For medication refills, please contact your pharmacy directly, at least a week in advance, and they will reach out to us for authorization. Ensure you have an ample supply of your medication until your next scheduled appointment. If you have specific concerns or need to discuss your medications, feel free to schedule a consultation with us.
We understand how challenging and concerning this can be, and we are here to assist you in exploring alternative options to ensure you receive the necessary medication. Upon reviewing the denial, we recommend considering the following steps:

Contact Your Insurance Provider:

Reach out to your insurance provider directly to obtain detailed information on the denial reason. This will help you better understand the specific circumstances and guide your next steps.

If appropriate, consider filing an appeal with your insurance company. The appeals process allows you to provide additional information or documentation that supports the necessity of the prescribed medication. We are more than willing to collaborate with you and provide any necessary documentation to strengthen your case.

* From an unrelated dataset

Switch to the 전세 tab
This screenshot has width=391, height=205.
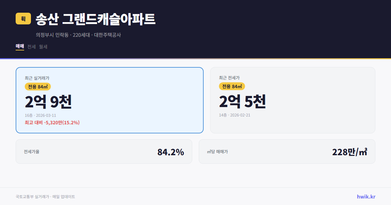point(31,47)
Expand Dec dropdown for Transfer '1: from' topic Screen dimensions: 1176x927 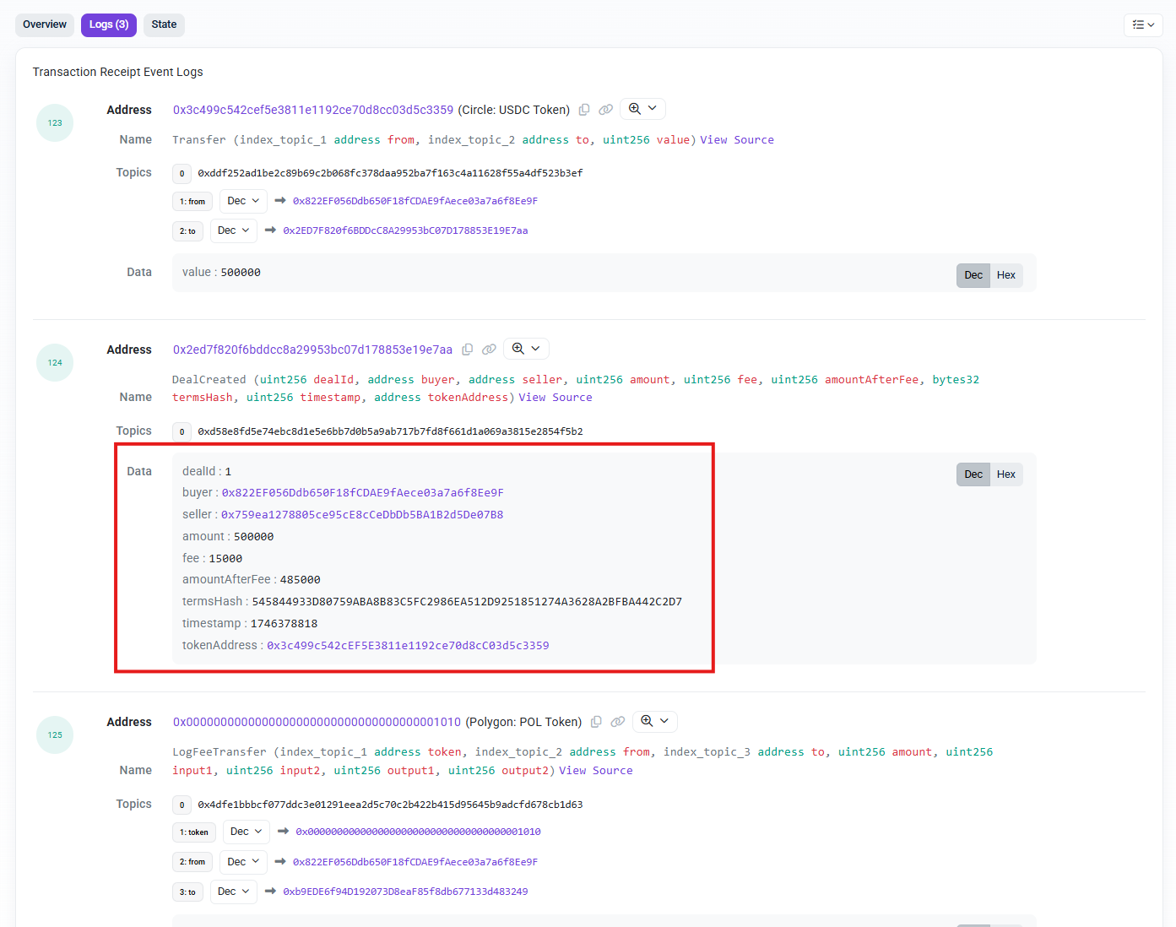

Explore Alternative Medications:

Discuss potential alternative medications with our office. We can work together to identify suitable alternatives that align with your medical needs and may be covered by your insurance.

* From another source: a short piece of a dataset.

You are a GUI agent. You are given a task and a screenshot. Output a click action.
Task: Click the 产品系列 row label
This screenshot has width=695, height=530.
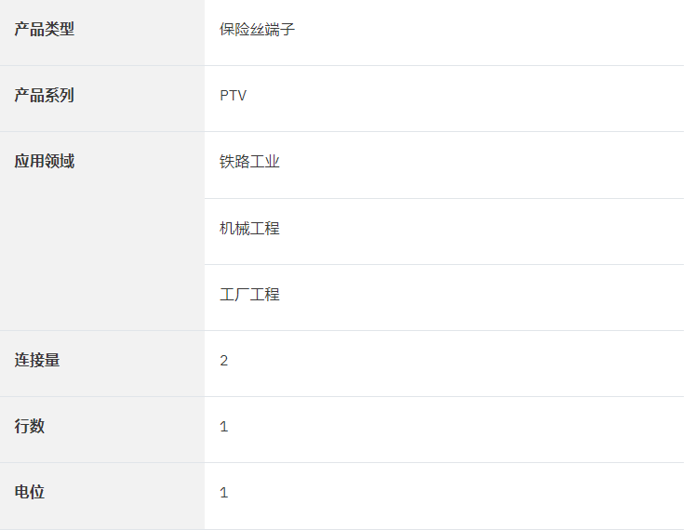point(45,95)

Patient Assistance Programs:

Investigate patient assistance programs offered by pharmaceutical companies. These programs are designed to provide financial assistance or offer the medication free of charge to eligible individuals. We can guide you on how to apply for these programs.

Prescription Discount Cards:

Consider using prescription discount cards to help reduce out-of-pocket costs for medications. Many pharmacies and organizations offer these cards, and they can be a valuable resource in managing medication expenses.

We are here to support you throughout this process, provide necessary documentation, and explore alternative solutions to ensure your health needs are met.
We understand that this situation may be challenging, and we are committed to assisting you in exploring alternative options to ensure you receive the necessary medical testing. After reviewing the denial, we recommend considering the following steps:

Contact Your Insurance Provider:

Initiate contact with your insurance provider to obtain detailed information on the denial reason. Understanding the specific circumstances will help you navigate the situation more effectively.

Appeal the Decision:

If deemed appropriate, consider filing an appeal with your insurance company. The appeals process allows you to provide additional information or documentation supporting the necessity of the medical test. We are ready to collaborate with you and furnish any necessary documentation to strengthen your case.

Explore Alternative Testing Options:

Contact us to discuss potential alternative testing options. Together, we can identify suitable alternatives that align with your medical needs and may be covered by your insurance.

Investigate Financial Assistance Programs:

Explore financial assistance programs that may be available to support you. We can guide you on how to apply for such programs, designed to provide assistance for medical testing expenses. We are committed to supporting you throughout this process, providing necessary documentation, and exploring alternative solutions to ensure your healthcare needs are met.